Este ano, se o seu GPS gosta de vinho, só há um destino possível: Baixo Alentejo. Todos os caminhos enoturísticos vão dar a esta região única, onde se faz vinho de talha há mais de dois mil anos, exatamente como no tempo dos Romanos. E sim, há títulos que pesam: em 2026, o Baixo Alentejo é Cidade Europeia do Vinho. Nada mau para uma região que sempre fez as coisas ao seu ritmo.

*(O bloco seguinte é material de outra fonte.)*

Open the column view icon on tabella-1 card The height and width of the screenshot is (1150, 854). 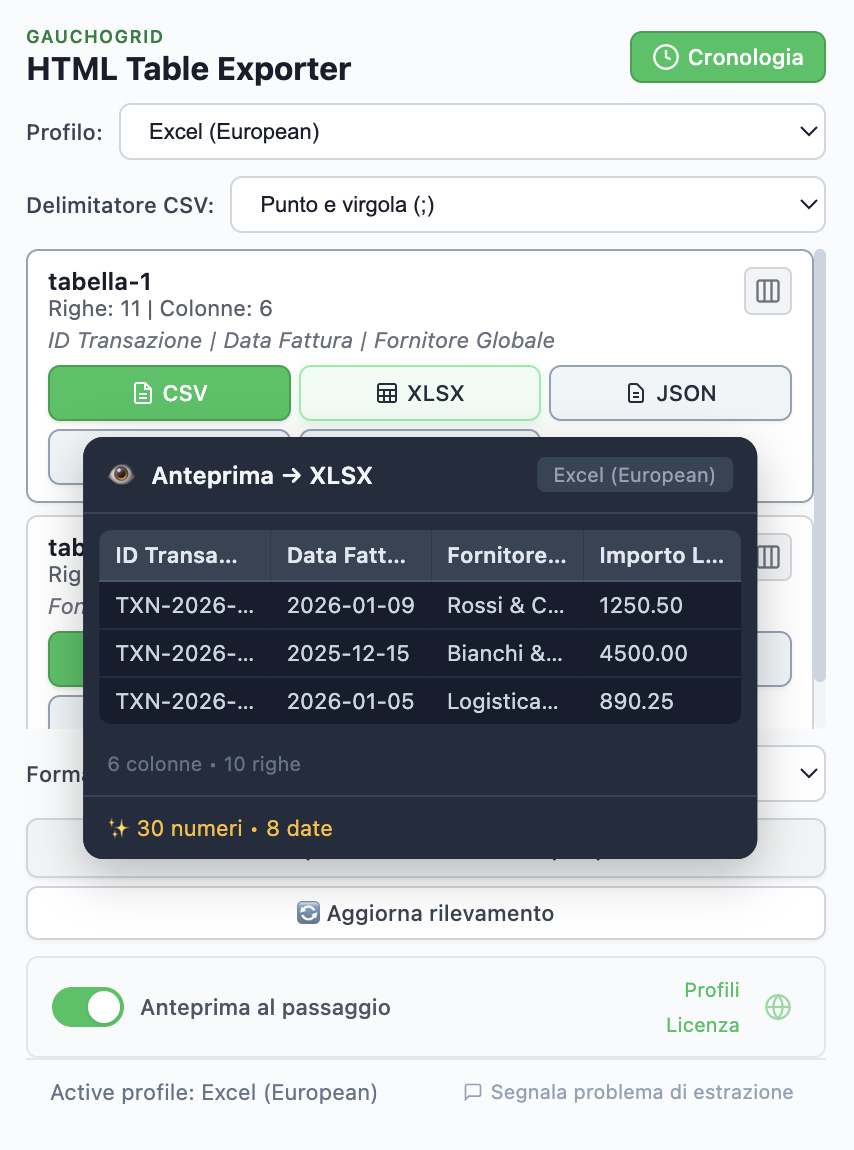pos(767,291)
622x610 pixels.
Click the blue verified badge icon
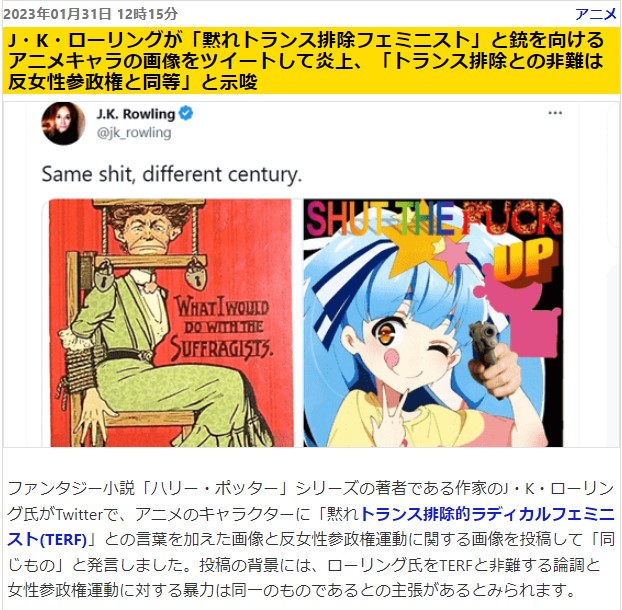pos(186,113)
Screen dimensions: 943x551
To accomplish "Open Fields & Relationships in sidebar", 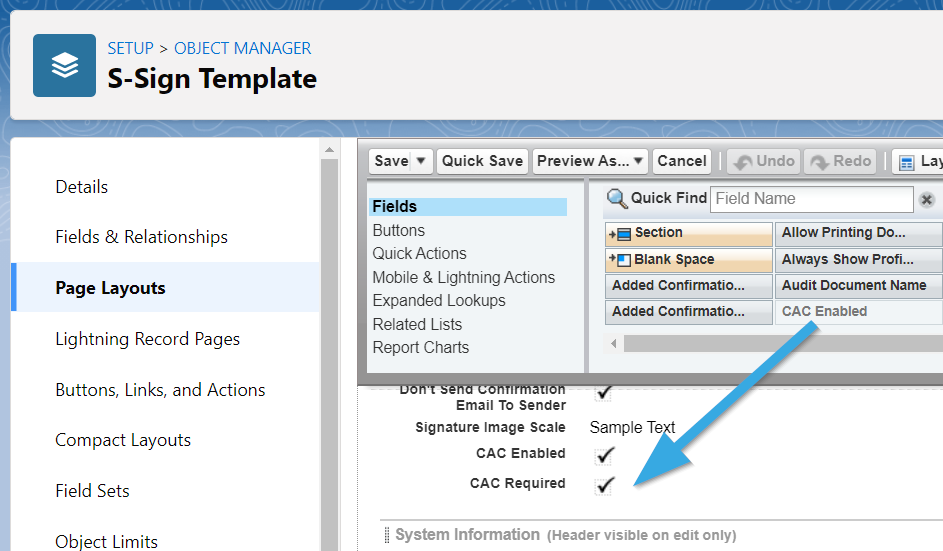I will 141,237.
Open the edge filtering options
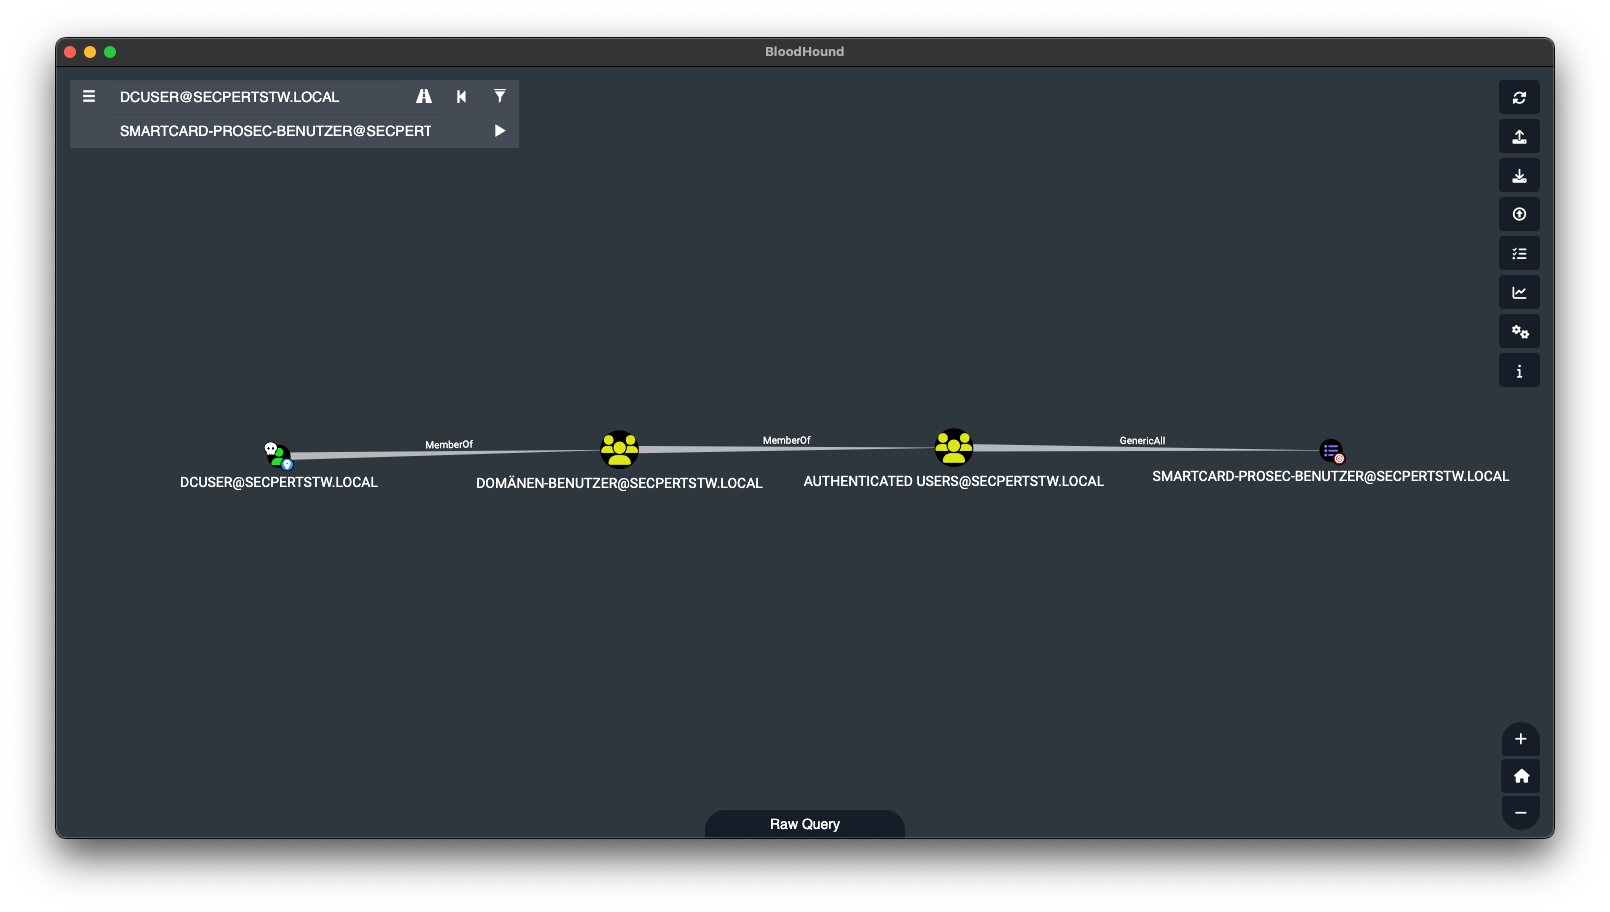The image size is (1610, 912). pyautogui.click(x=499, y=96)
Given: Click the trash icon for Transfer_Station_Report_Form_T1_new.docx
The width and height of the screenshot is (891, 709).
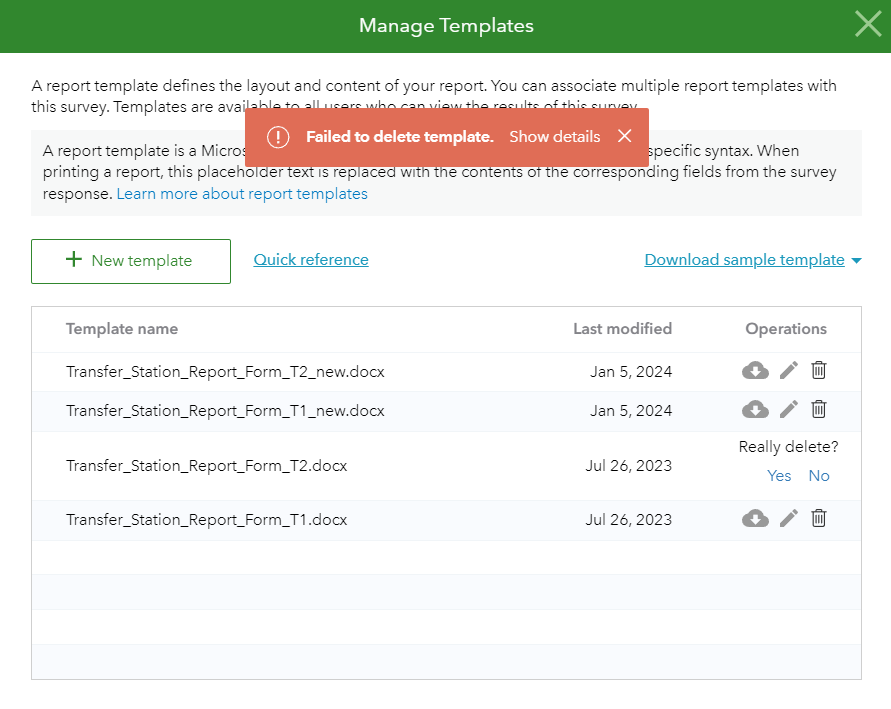Looking at the screenshot, I should point(818,410).
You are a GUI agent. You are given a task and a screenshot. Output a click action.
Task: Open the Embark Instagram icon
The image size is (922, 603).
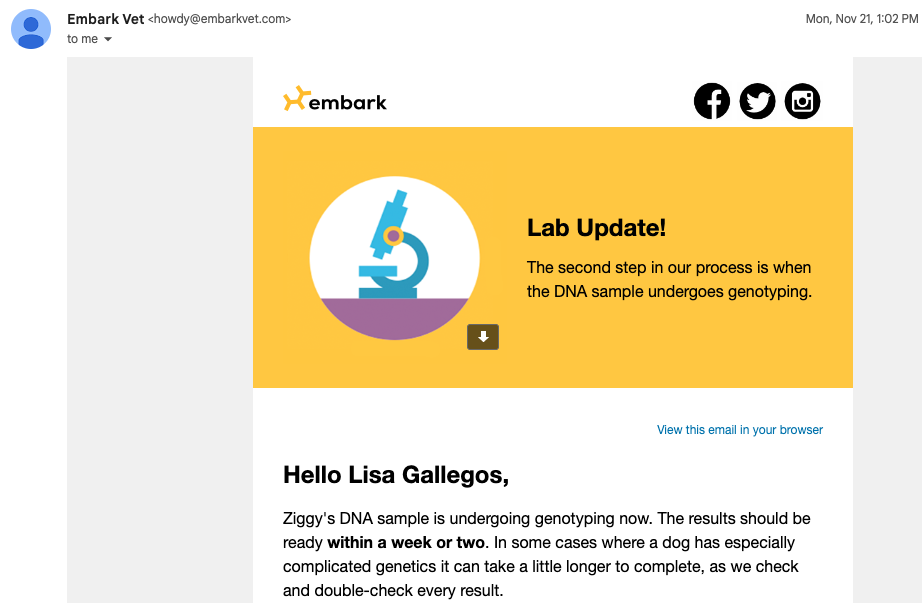(x=802, y=101)
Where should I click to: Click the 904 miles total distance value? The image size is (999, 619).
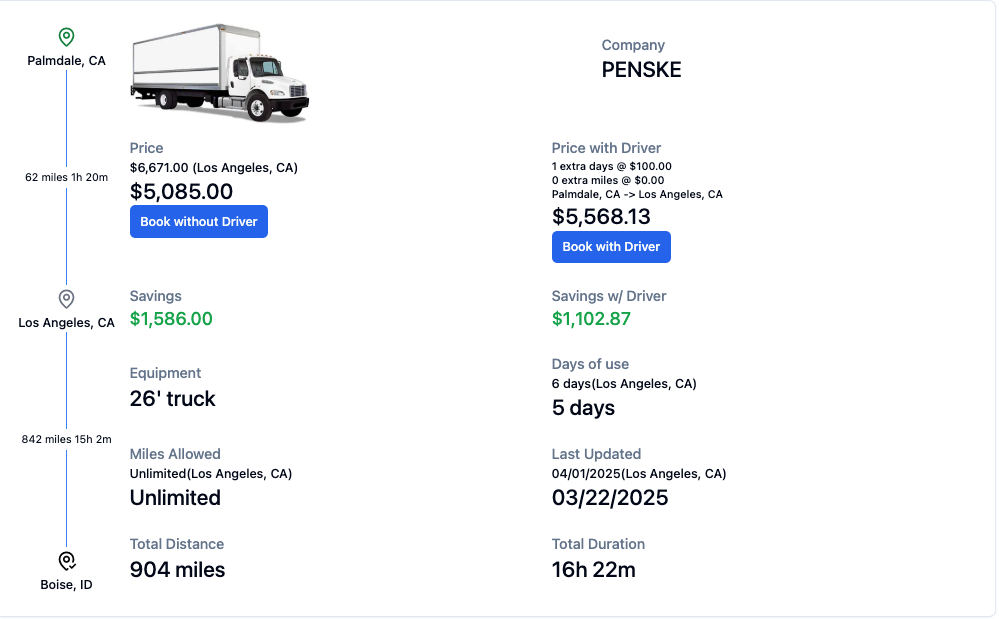177,569
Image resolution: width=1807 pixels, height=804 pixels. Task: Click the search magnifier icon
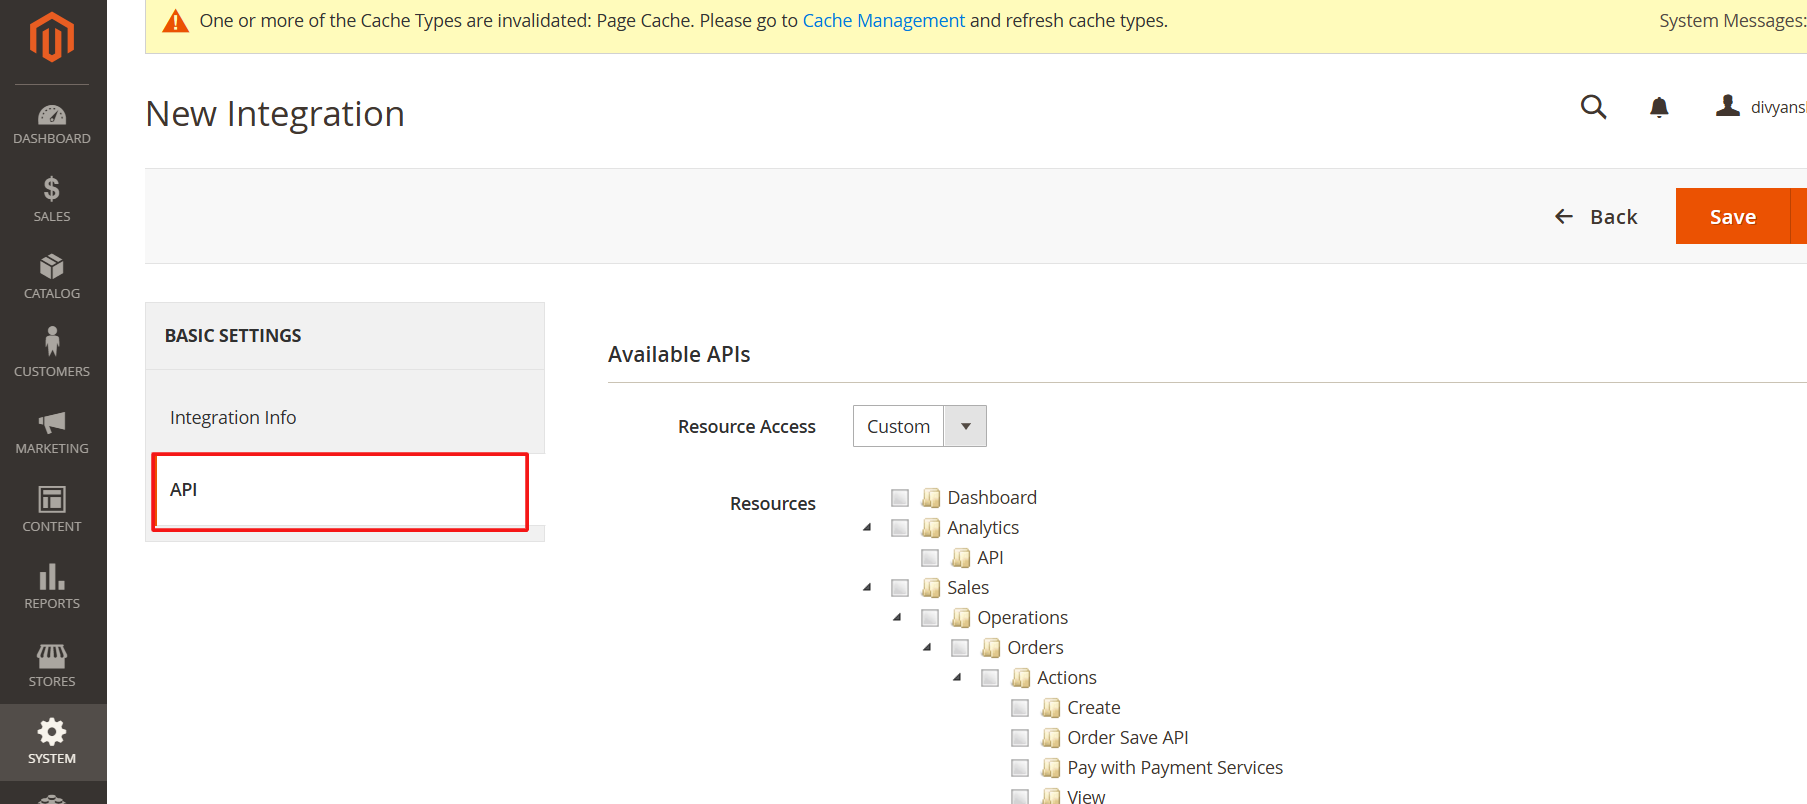tap(1593, 107)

Esta distinção não cai apenas sobre um ponto no mapa, cai sobre toda uma identidade. E, inevitavelmente, coloca o vinho de talha no centro da conversa. Um vinho que já foi visto como rústico, quase esquecido, e que hoje é tratado como aquilo que sempre foi: património líquido.
A viagem, porque isto pede mesmo uma viagem, pode muito bem começar em Aljustrel. Terra de minas, de profundidade, de camadas. Mas a história aqui não vive só debaixo da terra. Vive também nas adegas, nas talhas de barro onde o vinho fermenta devagar, sem pressas, como quem sabe que o tempo joga a seu favor.
Ali perto, Ervidel não é sugestão, é obrigação. Falar de vinho de talha e saltar Ervidel é como ir a Roma e não ver o Coliseu. Aqui, a tradição não está musealizada: está viva, aberta, servida em copos que contam histórias a cada gole.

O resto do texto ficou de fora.